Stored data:
%%
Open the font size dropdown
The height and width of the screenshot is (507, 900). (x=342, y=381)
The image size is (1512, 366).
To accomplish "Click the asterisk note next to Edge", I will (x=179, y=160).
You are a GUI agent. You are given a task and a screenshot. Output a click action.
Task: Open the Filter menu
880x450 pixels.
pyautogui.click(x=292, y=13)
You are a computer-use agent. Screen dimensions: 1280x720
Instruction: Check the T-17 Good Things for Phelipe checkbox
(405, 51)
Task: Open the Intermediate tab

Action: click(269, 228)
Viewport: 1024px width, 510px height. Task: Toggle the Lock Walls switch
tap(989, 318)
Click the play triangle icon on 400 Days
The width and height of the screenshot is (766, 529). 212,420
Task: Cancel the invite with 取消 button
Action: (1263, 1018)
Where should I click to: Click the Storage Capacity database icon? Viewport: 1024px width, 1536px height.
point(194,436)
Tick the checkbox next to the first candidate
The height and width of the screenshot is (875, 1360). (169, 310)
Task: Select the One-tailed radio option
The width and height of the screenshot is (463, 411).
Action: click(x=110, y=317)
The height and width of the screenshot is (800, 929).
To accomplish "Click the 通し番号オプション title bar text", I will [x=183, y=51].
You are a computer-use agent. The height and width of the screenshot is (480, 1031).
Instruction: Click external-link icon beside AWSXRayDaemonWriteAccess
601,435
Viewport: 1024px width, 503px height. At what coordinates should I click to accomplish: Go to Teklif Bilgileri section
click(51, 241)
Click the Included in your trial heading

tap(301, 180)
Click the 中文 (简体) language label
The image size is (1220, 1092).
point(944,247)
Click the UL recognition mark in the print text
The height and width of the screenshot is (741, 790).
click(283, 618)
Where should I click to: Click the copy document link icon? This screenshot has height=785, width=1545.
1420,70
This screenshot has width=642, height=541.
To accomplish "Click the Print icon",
%%
• [Problem details]:
In the data above, which lines include "will"? Return those lines.

• [Response]:
To accomplish "Click the asterisk note next to Edge", I will (x=179, y=160).
To accomplish "Click the 通し番号オプション title bar text", I will [x=183, y=51].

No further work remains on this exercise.